**What you will do:** Starting at the line below holding "Test post title (54, 1942)" and stopping at the line holding "[Список] (378, 298)", print every line exactly, both ends included, and leave the rest out.

**Material supplied:**
================

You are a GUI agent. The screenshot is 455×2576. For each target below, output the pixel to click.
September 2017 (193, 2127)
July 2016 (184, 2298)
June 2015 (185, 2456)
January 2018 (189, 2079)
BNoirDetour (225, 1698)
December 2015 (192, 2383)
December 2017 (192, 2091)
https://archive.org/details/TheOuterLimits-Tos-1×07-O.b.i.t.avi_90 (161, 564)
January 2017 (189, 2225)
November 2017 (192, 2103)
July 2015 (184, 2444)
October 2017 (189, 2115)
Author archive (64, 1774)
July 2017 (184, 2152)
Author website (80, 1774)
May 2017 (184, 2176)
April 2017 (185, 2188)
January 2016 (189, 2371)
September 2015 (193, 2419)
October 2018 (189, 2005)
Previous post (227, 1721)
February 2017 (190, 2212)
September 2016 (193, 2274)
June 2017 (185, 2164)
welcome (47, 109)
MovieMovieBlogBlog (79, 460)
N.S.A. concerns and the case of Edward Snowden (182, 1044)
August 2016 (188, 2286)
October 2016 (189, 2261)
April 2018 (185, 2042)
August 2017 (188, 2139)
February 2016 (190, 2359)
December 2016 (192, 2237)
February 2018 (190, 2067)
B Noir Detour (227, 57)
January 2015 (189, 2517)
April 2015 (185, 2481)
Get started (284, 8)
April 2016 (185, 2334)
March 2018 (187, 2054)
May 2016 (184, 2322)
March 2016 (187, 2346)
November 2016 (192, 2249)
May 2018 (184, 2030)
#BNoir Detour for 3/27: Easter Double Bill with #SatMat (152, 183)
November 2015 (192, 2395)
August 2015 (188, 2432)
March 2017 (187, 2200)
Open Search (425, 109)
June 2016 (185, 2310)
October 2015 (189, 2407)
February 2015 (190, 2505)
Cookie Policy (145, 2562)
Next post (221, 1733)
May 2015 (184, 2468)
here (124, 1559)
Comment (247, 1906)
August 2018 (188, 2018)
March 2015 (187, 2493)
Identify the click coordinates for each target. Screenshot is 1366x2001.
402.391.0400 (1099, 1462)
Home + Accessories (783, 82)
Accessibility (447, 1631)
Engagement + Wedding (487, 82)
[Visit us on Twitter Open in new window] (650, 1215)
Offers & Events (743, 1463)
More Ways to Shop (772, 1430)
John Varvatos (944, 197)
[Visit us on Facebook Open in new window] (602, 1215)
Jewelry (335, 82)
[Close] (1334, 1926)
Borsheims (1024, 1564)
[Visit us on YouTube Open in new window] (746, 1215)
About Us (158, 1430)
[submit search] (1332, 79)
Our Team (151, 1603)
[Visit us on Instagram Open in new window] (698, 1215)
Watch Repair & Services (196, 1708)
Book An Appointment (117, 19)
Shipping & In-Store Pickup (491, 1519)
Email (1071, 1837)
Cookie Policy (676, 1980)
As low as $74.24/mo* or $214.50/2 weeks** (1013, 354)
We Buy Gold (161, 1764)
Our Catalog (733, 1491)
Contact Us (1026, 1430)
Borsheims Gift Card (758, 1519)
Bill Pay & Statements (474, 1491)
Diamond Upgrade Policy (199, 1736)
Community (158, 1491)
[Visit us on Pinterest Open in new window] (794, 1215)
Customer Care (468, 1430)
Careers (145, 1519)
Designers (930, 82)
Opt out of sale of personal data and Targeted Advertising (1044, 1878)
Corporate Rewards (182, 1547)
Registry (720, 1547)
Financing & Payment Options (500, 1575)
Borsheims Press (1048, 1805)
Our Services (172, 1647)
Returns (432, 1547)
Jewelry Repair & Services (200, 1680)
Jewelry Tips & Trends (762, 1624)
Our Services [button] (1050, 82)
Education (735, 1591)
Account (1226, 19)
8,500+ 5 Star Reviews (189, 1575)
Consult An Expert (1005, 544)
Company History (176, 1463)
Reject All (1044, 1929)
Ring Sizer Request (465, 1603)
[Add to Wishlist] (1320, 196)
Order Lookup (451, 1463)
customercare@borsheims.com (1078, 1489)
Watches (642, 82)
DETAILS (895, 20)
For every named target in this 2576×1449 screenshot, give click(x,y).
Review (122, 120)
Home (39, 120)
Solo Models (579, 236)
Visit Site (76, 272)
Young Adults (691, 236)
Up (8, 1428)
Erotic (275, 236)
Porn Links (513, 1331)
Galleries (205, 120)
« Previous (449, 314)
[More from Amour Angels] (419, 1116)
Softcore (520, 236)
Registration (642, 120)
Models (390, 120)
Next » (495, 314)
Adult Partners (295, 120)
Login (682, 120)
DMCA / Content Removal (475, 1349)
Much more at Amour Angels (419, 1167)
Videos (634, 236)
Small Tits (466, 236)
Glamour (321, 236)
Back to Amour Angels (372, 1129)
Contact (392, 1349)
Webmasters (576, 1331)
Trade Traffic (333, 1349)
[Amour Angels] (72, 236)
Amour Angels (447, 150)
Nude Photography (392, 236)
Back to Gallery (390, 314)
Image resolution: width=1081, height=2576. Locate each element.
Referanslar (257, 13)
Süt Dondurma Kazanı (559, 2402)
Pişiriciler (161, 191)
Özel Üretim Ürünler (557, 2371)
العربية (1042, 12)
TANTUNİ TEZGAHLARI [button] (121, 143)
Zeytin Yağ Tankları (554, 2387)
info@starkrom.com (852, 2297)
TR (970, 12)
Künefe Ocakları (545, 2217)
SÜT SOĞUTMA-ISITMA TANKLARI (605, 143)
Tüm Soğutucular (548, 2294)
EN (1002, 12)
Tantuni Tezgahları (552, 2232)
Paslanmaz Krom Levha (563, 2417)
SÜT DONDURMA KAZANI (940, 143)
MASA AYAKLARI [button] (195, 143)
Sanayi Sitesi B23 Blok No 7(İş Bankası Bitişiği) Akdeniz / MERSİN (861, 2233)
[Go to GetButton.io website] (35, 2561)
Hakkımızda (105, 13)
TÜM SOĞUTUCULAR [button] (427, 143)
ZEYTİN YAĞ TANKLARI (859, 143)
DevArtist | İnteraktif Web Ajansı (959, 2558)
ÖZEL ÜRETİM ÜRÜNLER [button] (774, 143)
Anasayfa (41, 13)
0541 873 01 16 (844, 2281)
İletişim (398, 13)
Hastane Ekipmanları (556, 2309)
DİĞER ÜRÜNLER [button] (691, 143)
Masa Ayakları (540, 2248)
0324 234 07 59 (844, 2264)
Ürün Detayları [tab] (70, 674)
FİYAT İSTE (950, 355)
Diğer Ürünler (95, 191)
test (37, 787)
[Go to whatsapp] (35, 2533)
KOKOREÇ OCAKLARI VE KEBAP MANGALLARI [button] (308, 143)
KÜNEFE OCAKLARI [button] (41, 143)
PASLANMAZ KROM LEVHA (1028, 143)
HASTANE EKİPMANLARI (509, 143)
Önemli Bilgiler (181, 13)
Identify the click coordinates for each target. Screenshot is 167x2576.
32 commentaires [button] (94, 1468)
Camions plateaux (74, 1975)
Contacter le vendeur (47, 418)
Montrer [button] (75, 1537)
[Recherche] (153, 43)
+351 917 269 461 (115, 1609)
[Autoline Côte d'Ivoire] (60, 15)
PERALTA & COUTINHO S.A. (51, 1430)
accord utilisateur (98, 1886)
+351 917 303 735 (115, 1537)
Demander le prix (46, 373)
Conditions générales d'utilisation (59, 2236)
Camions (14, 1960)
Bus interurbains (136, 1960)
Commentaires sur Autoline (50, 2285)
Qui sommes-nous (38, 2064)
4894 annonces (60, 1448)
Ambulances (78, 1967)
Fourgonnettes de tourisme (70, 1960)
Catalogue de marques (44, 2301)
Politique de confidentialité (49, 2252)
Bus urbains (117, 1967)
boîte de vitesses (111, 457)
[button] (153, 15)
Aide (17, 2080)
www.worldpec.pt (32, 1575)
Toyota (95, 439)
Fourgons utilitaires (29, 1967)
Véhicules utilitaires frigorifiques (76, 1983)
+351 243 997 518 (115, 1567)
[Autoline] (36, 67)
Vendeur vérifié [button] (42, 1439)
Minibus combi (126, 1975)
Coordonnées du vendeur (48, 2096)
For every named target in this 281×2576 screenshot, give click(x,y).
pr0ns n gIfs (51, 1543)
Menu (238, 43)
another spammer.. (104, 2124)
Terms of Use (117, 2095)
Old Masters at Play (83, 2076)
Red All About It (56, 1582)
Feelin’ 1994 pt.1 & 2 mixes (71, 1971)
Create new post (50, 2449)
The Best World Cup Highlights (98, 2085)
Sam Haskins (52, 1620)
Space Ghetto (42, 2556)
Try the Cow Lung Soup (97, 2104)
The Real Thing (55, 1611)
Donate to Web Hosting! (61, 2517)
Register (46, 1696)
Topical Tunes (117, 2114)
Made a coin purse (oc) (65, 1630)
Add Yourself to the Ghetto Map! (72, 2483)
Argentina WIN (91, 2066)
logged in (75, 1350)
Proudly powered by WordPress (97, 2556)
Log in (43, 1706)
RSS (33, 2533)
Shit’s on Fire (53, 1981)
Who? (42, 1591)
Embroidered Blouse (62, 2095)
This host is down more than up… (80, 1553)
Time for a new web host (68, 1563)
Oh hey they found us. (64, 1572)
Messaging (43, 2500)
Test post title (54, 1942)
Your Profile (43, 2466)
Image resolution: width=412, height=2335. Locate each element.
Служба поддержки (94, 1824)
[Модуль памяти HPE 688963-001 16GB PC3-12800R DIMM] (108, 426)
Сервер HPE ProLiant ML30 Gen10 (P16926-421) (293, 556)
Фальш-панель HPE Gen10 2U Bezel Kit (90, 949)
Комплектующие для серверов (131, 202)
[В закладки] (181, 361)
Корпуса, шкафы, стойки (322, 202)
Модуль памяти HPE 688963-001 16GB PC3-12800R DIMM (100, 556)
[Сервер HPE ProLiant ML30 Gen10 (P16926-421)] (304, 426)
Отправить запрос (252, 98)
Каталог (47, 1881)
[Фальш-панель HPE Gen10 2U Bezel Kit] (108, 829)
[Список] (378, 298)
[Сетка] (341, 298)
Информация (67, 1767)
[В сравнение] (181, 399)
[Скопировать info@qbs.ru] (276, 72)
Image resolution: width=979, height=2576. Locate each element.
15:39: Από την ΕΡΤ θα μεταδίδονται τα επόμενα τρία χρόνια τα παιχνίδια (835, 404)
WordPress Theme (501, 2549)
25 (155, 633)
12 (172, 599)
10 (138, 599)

================

**Output:**
Test post title (54, 1942)
Your Profile (43, 2466)
Image resolution: width=412, height=2335. Locate each element.
Служба поддержки (94, 1824)
[Модуль памяти HPE 688963-001 16GB PC3-12800R DIMM] (108, 426)
Сервер HPE ProLiant ML30 Gen10 (P16926-421) (293, 556)
Фальш-панель HPE Gen10 2U Bezel Kit (90, 949)
Комплектующие для серверов (131, 202)
[В закладки] (181, 361)
Корпуса, шкафы, стойки (322, 202)
Модуль памяти HPE 688963-001 16GB PC3-12800R DIMM (100, 556)
[Сервер HPE ProLiant ML30 Gen10 (P16926-421)] (304, 426)
Отправить запрос (252, 98)
Каталог (47, 1881)
[Фальш-панель HPE Gen10 2U Bezel Kit] (108, 829)
[Список] (378, 298)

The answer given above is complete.